**Your task:**
Repeat all of the records word for word, but skip any picture.

**Stored items:**
+++++

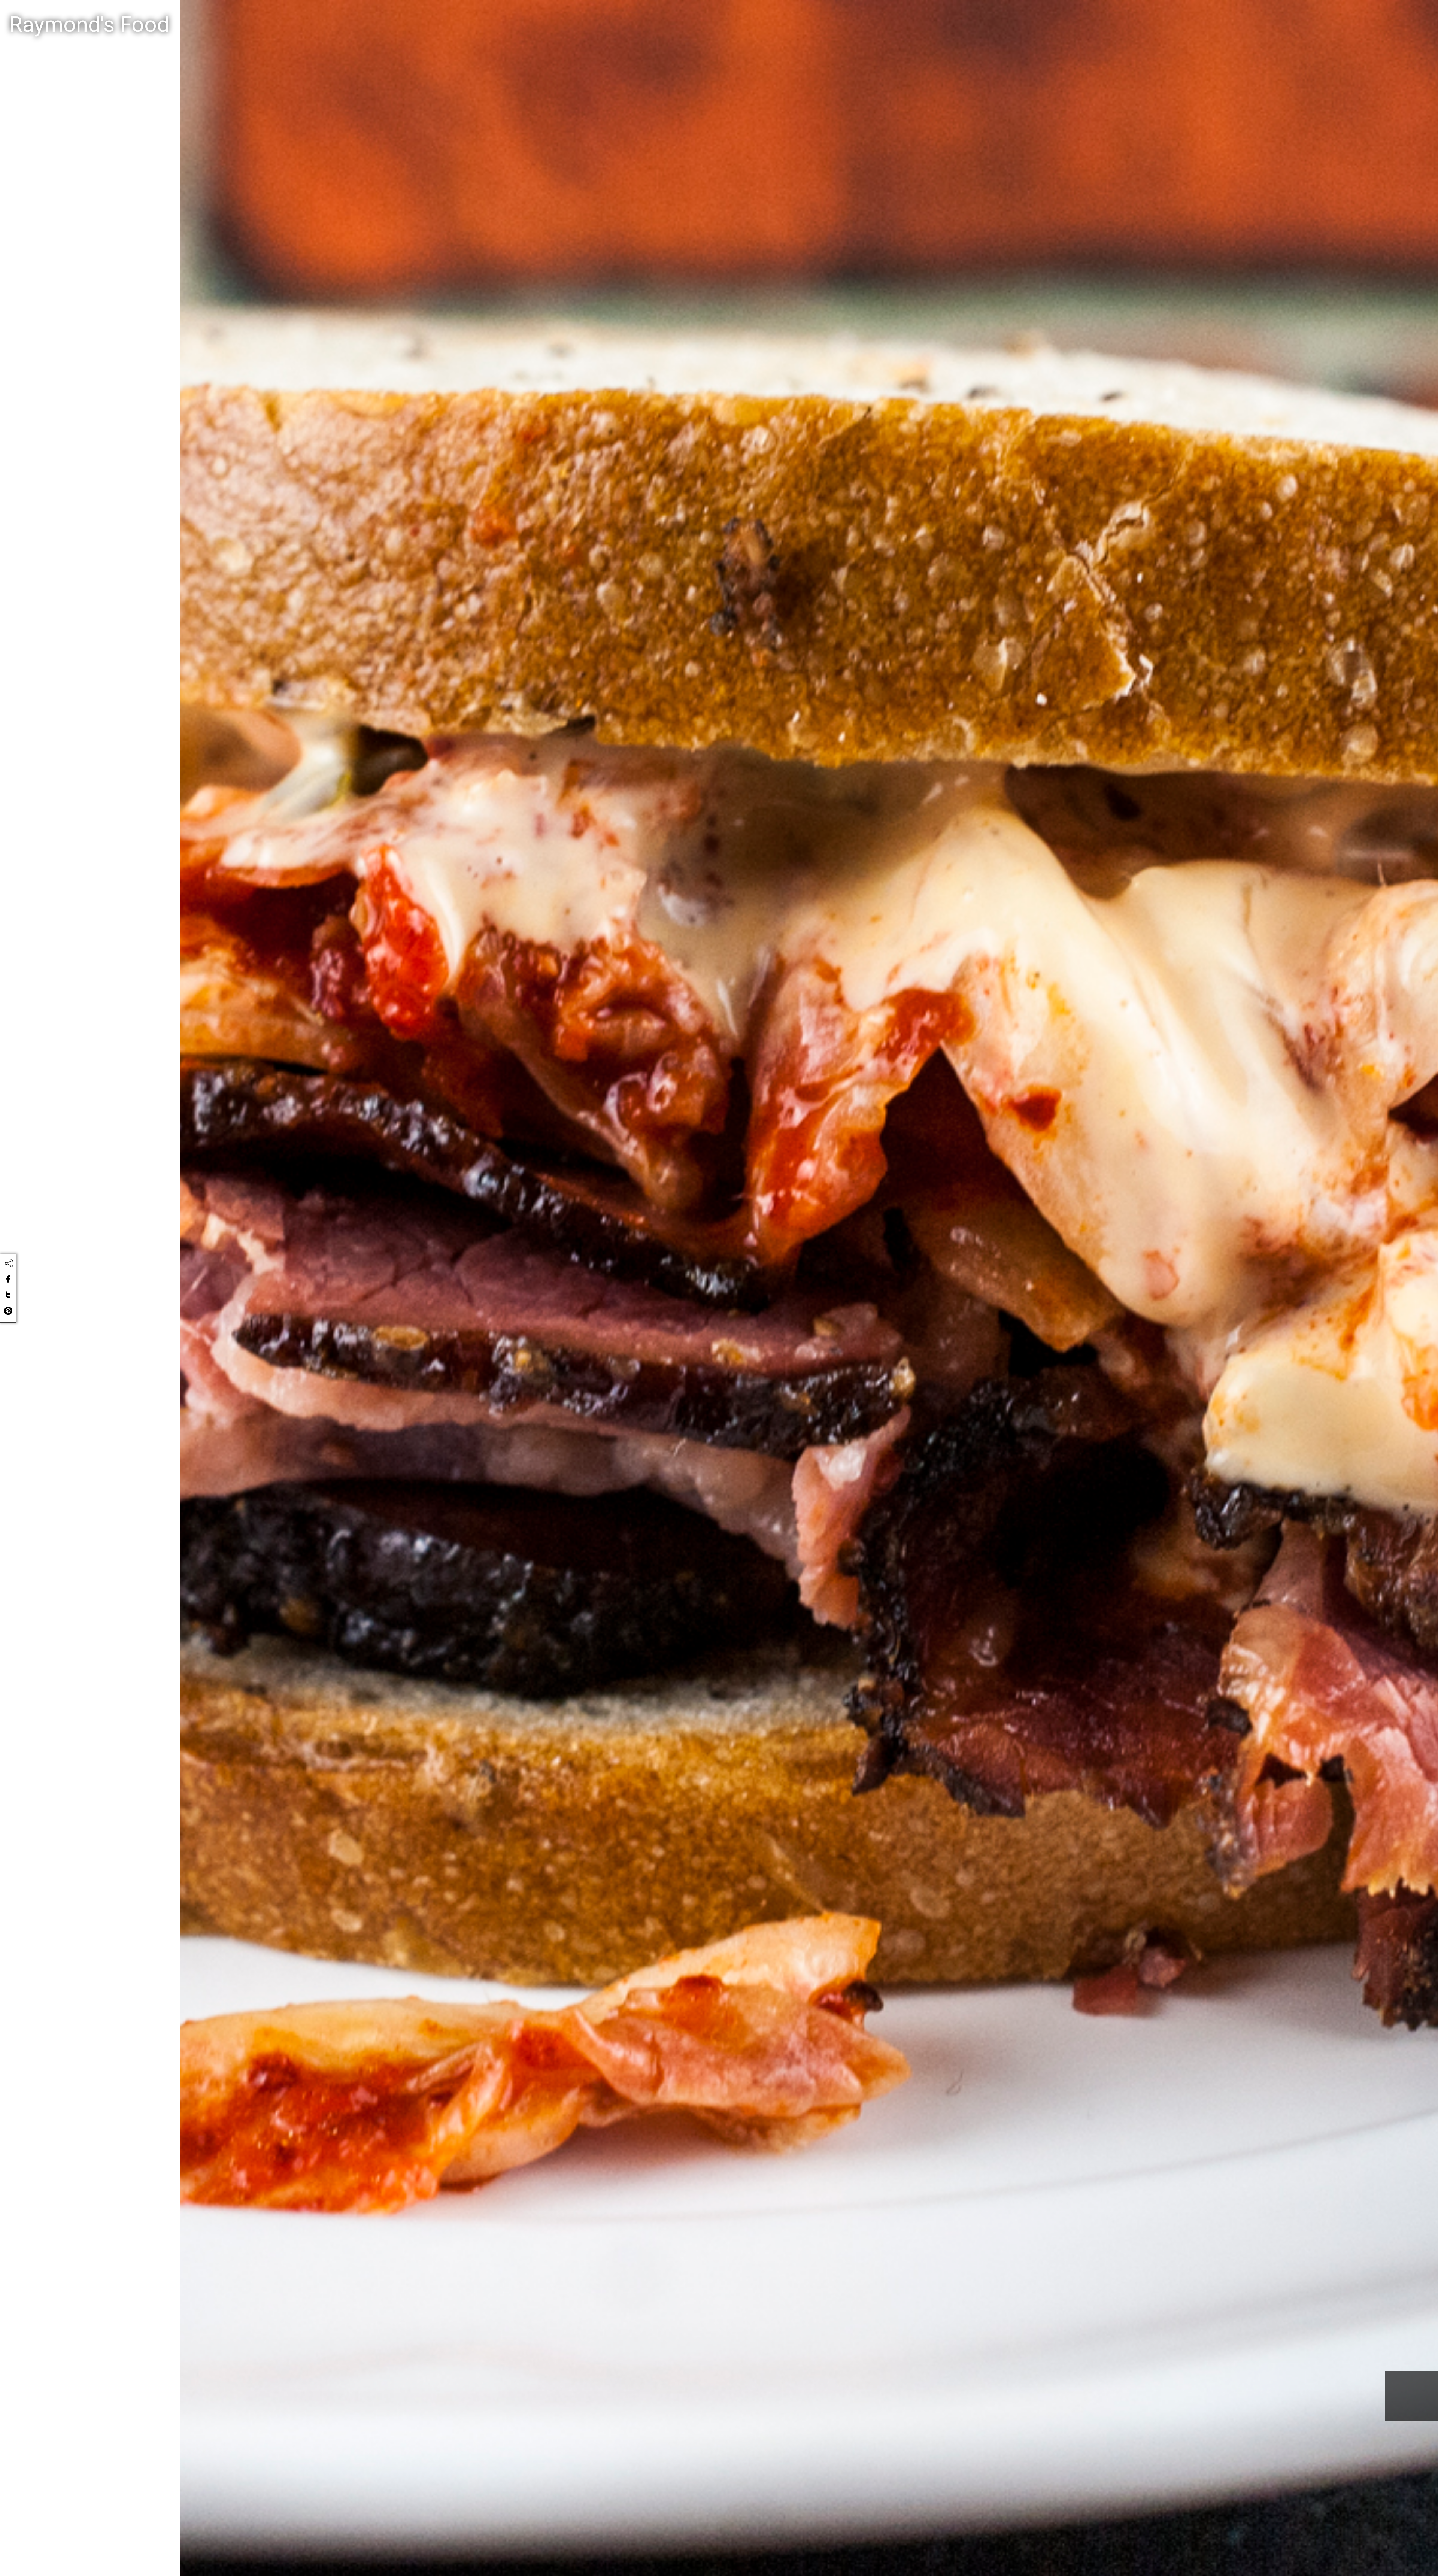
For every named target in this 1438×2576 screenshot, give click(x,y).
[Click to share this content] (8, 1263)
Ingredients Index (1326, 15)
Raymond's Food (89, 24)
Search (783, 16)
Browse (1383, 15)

+++++

**Solution below:**
For every named target in this 1438×2576 screenshot, give click(x,y).
[Click to share this content] (8, 1263)
Ingredients Index (1326, 15)
Raymond's Food (89, 24)
Search (783, 16)
Browse (1383, 15)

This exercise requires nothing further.